Can you recast the stretch of Stored data lines from the one containing "You are a computer-use agent. Screen" through the end as a JSON list of strings, with one string per line, blank lines skipped and the pictures left out?

▶ _Stored data_
********
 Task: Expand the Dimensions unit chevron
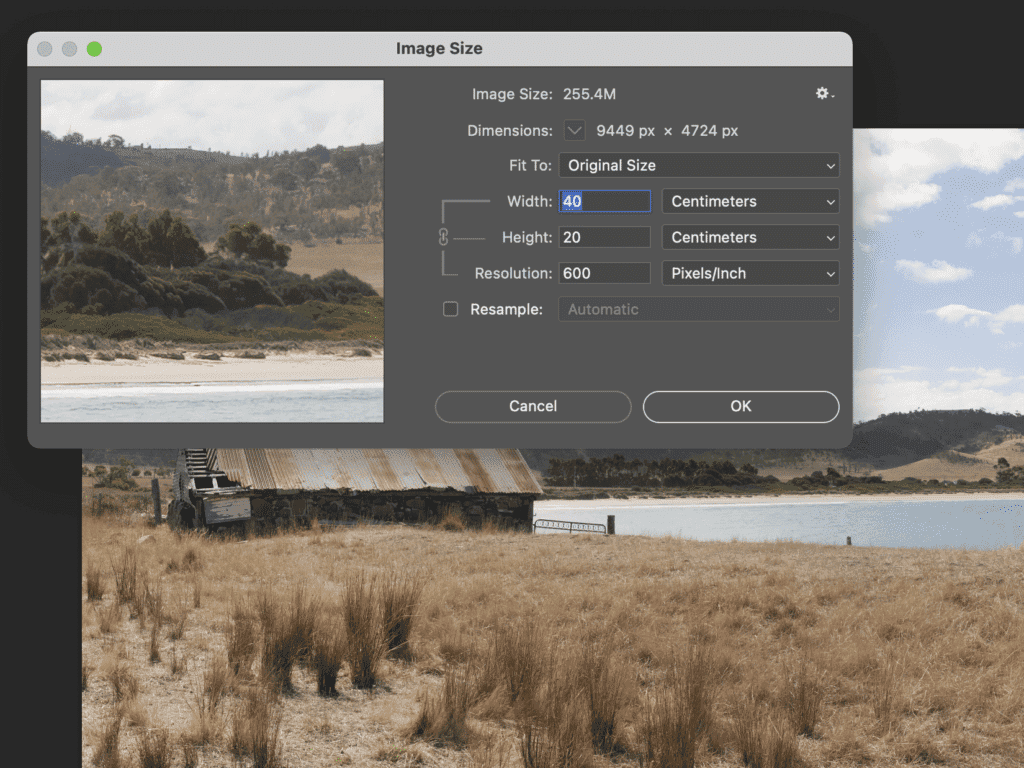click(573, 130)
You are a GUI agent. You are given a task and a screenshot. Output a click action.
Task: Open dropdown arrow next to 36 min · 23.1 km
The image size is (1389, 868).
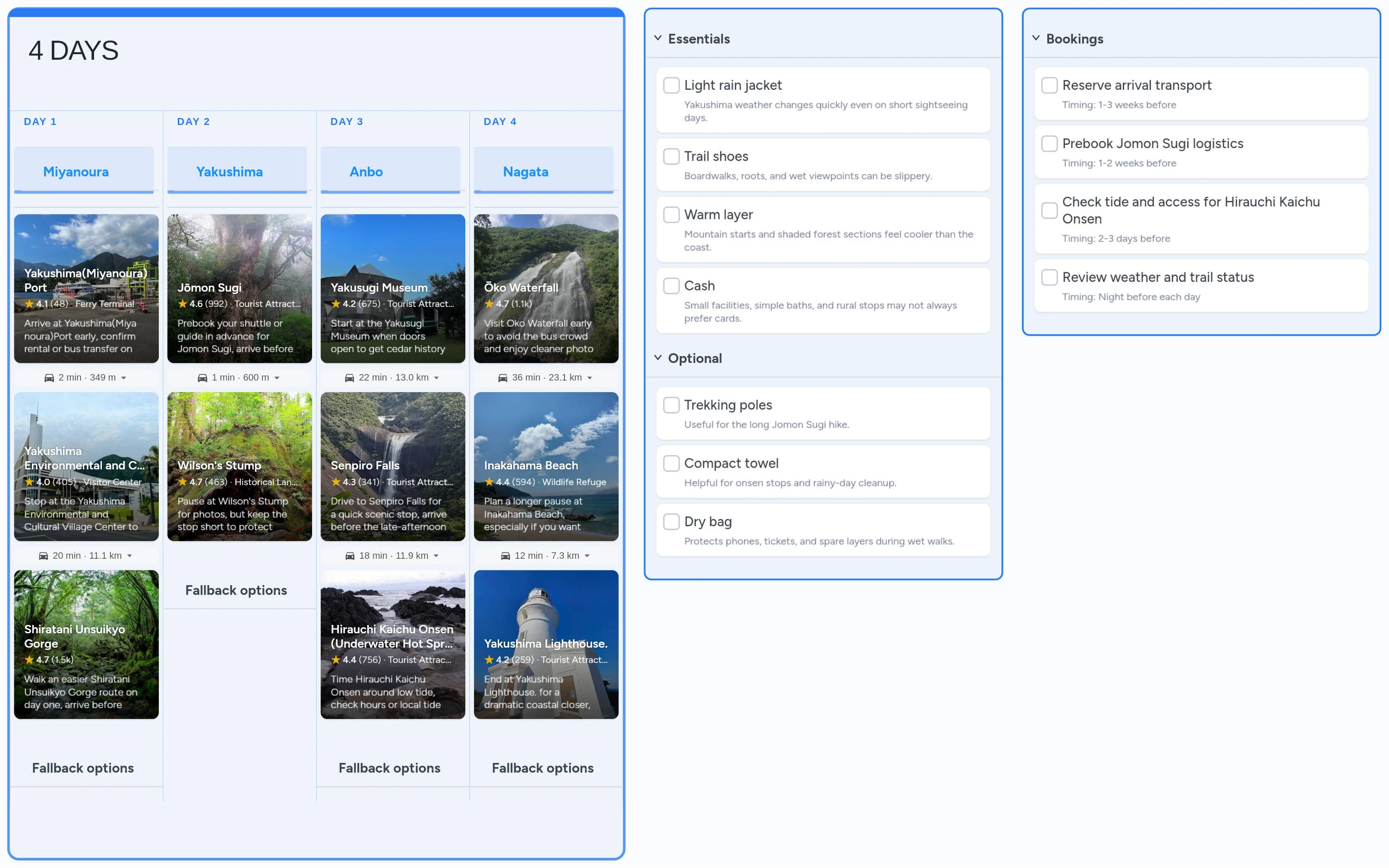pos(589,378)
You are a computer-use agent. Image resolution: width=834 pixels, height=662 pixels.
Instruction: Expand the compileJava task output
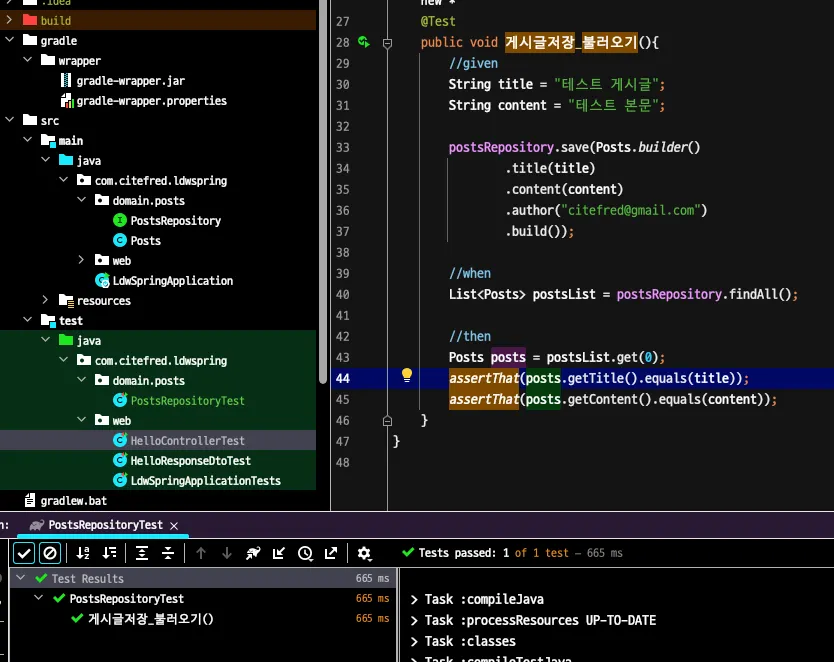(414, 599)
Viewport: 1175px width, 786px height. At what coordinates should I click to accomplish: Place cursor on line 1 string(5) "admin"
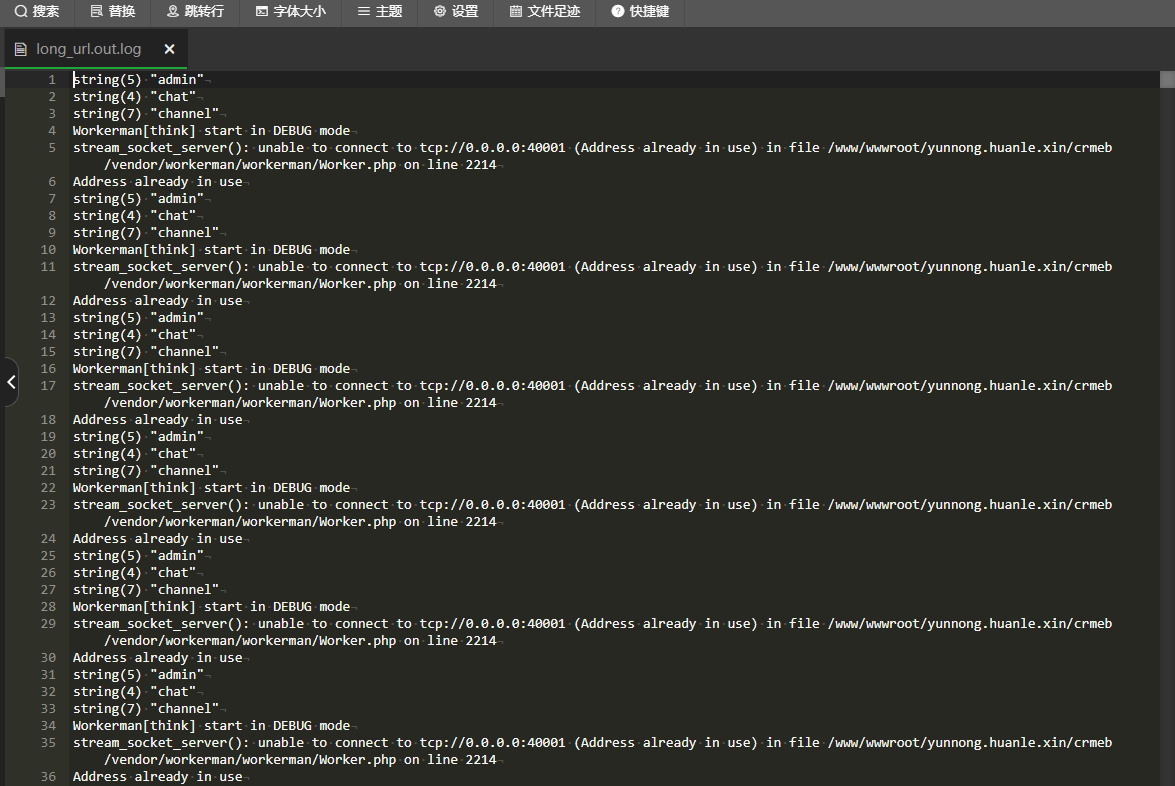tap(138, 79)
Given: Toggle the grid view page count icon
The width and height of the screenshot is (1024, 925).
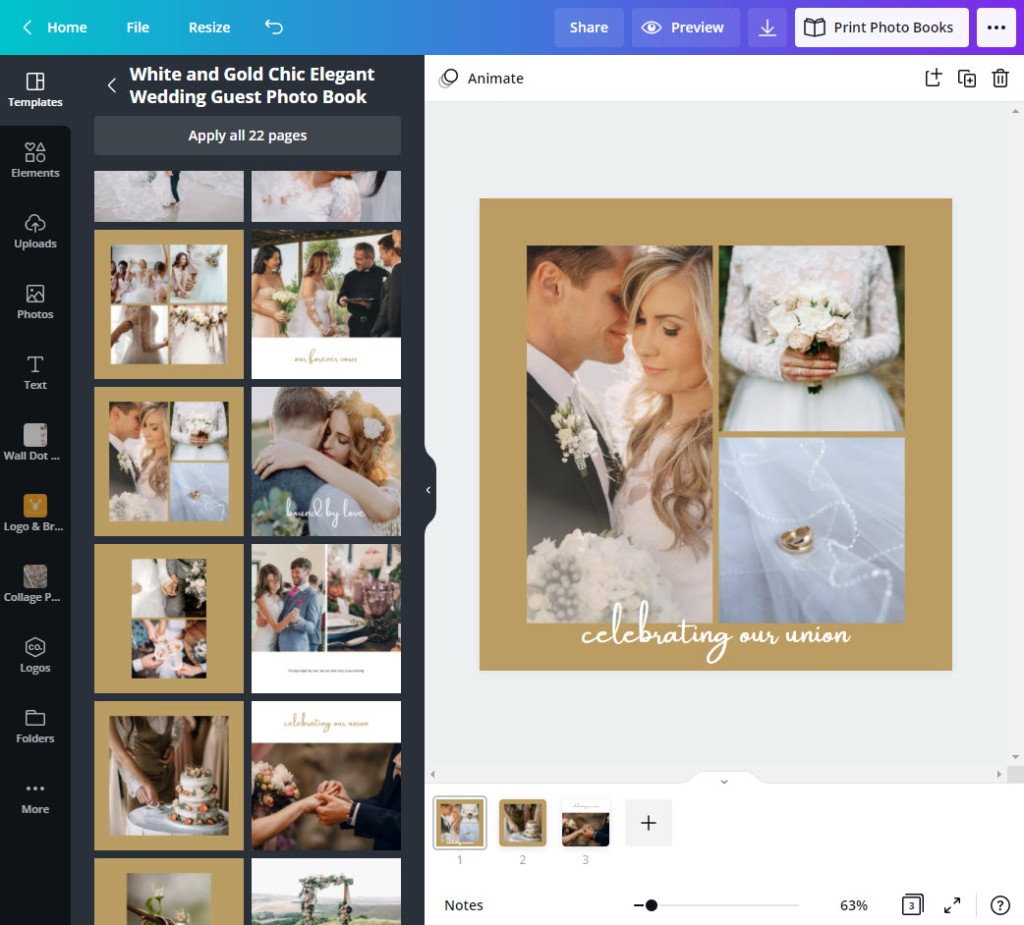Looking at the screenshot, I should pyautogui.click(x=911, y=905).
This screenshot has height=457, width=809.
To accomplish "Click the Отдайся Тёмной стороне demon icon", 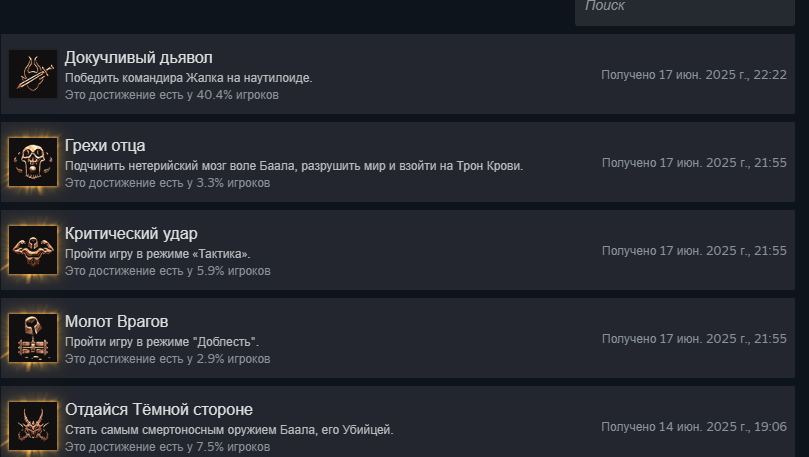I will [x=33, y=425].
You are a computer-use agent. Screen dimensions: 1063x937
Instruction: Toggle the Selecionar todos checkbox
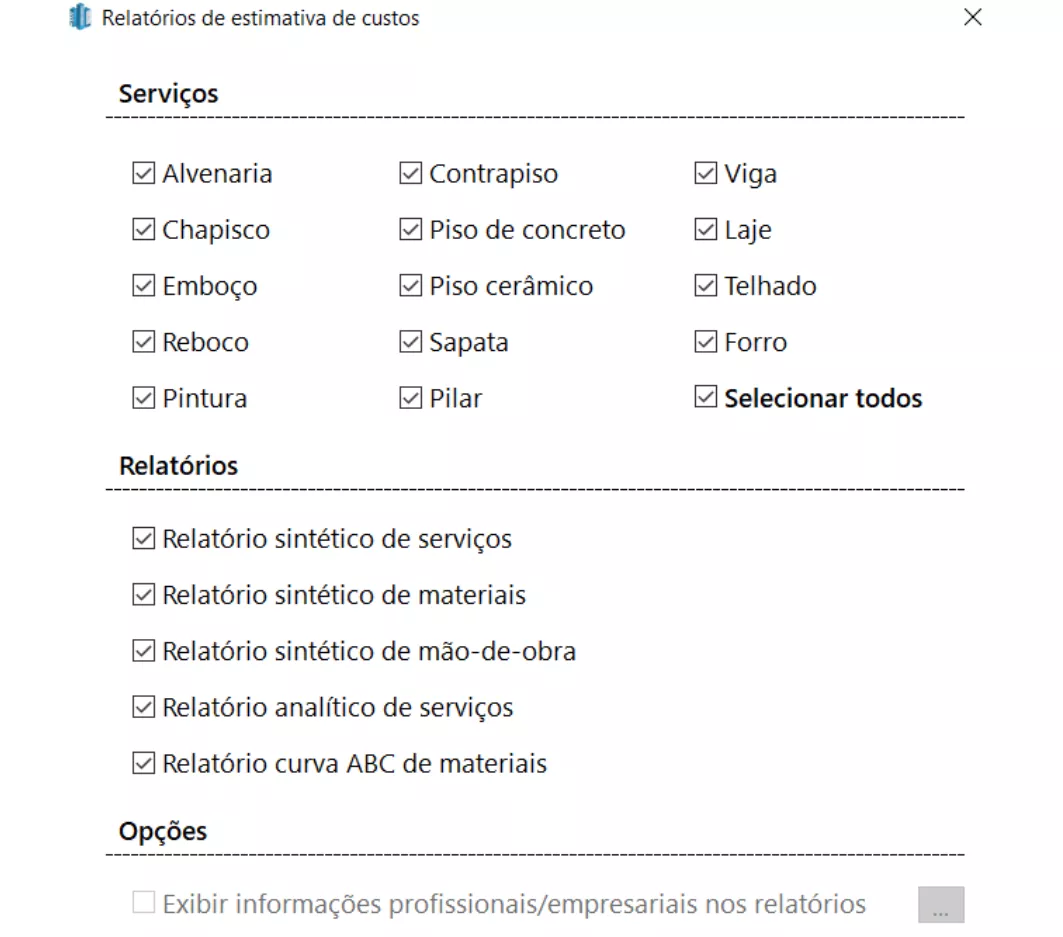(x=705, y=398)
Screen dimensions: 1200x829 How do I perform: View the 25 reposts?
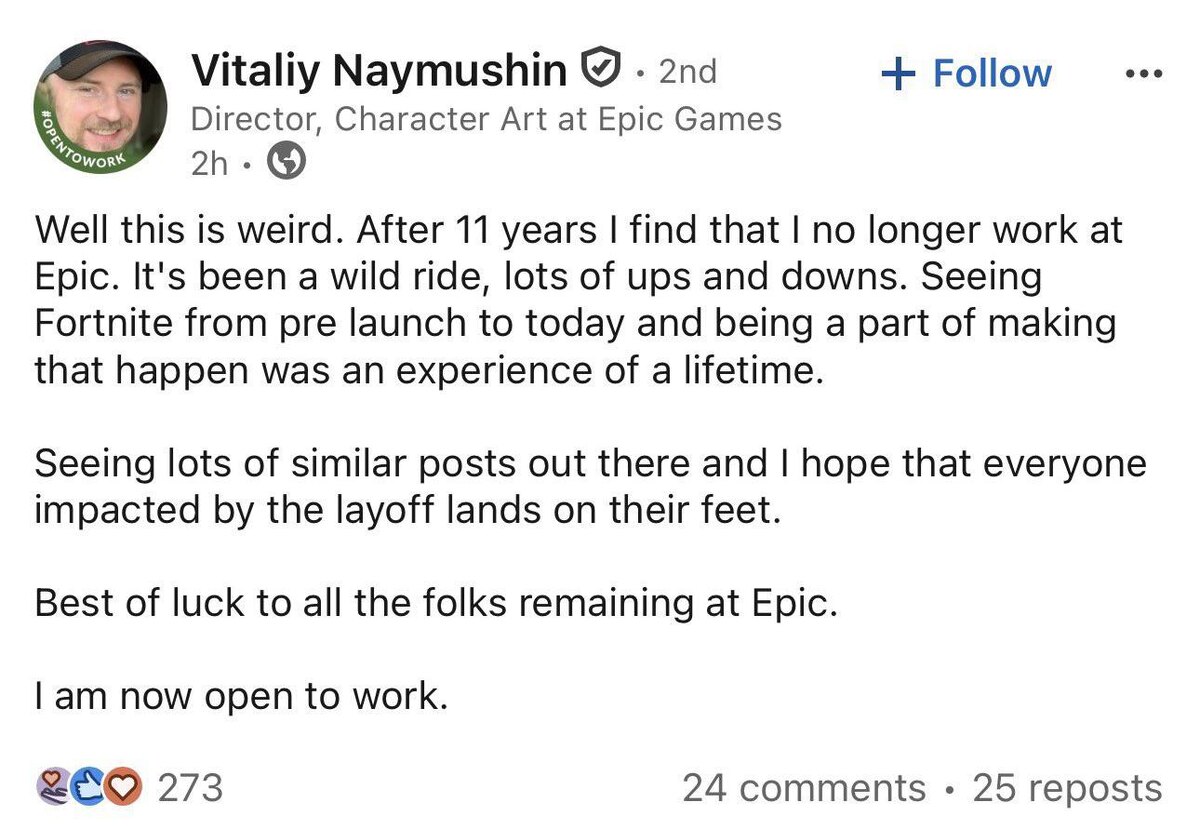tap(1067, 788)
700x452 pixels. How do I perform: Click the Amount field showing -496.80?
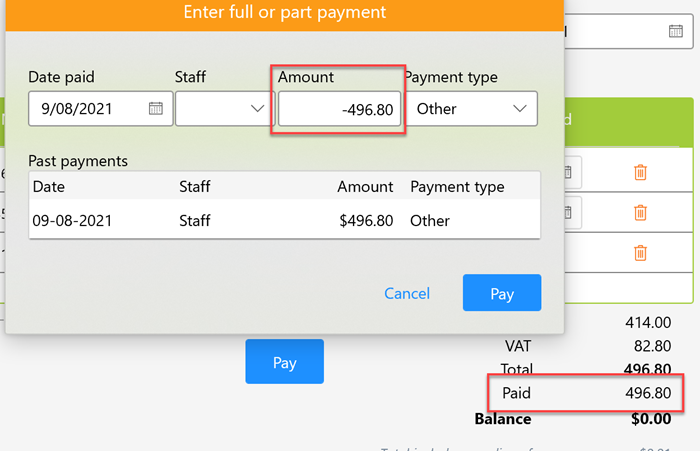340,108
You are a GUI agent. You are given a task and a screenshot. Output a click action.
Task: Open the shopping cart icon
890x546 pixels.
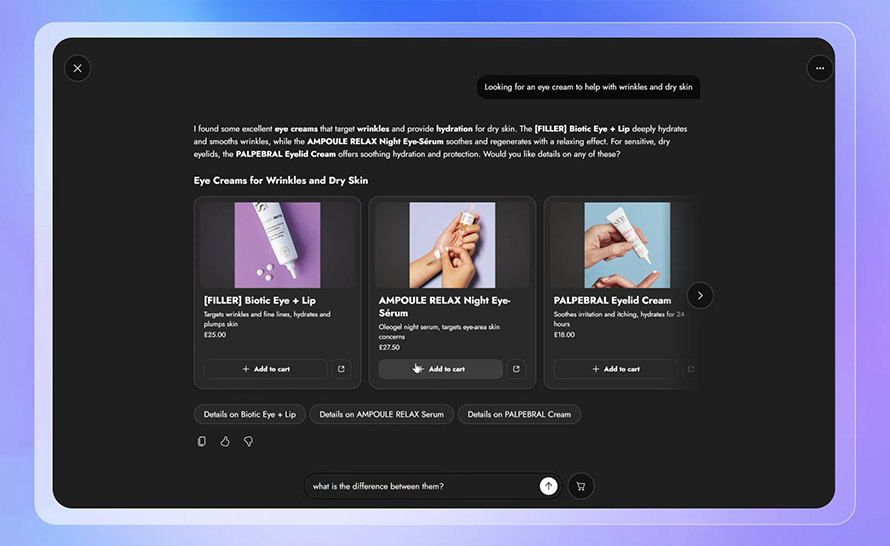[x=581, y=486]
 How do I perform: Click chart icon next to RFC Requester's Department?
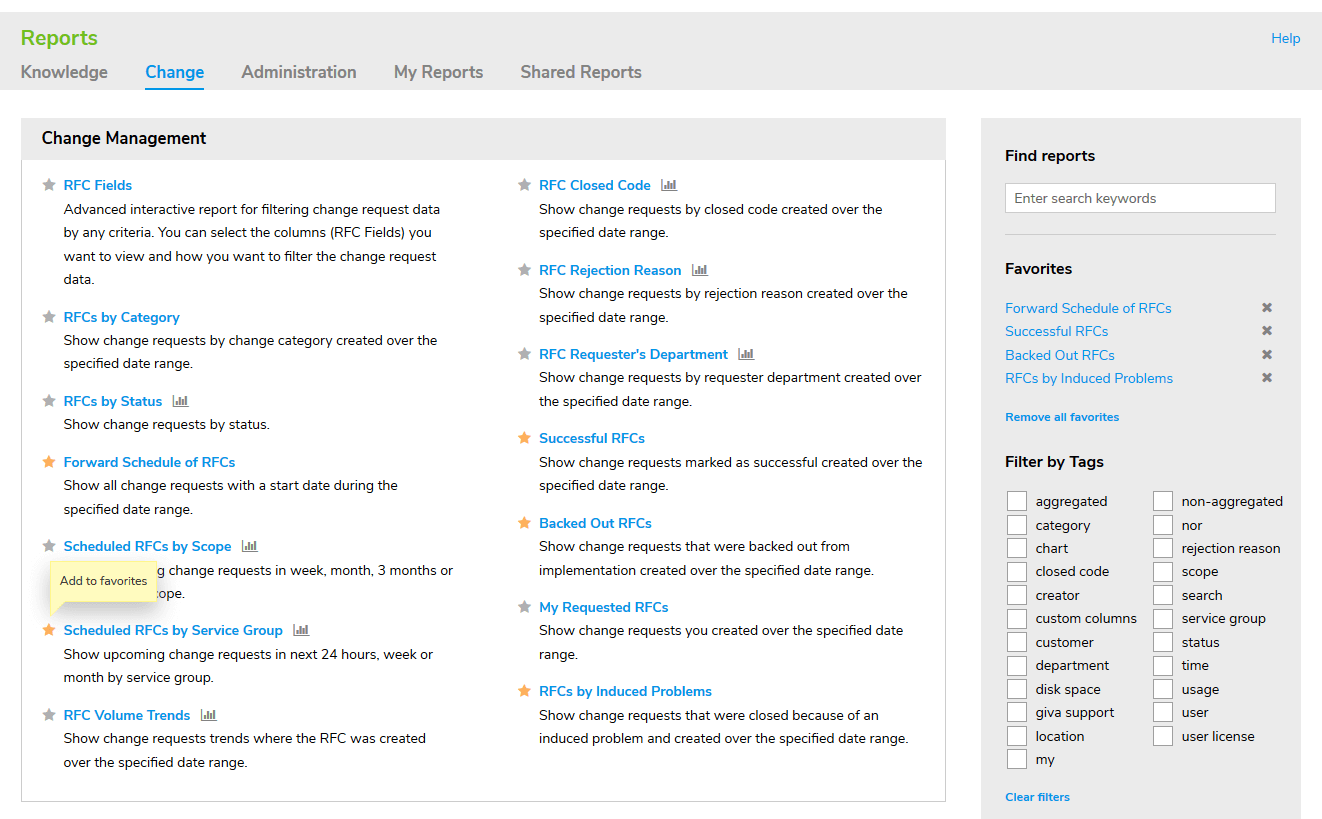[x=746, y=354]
********
▶ _RESULT OF THE TASK_
[
  "You are a computer-use agent. Screen dimensions: 1063x937",
  "Instruction: Toggle the Selecionar todos checkbox",
  "(x=705, y=398)",
  "Screen dimensions: 1200x829 How do I perform: View the 25 reposts?",
  "tap(1067, 788)",
  "700x452 pixels. How do I perform: Click the Amount field showing -496.80?",
  "340,108",
  "You are a GUI agent. You are given a task and a screenshot. Output a click action.",
  "Task: Open the shopping cart icon",
  "890x546 pixels.",
  "[x=581, y=486]",
  " How do I perform: Click chart icon next to RFC Requester's Department?",
  "[x=746, y=354]"
]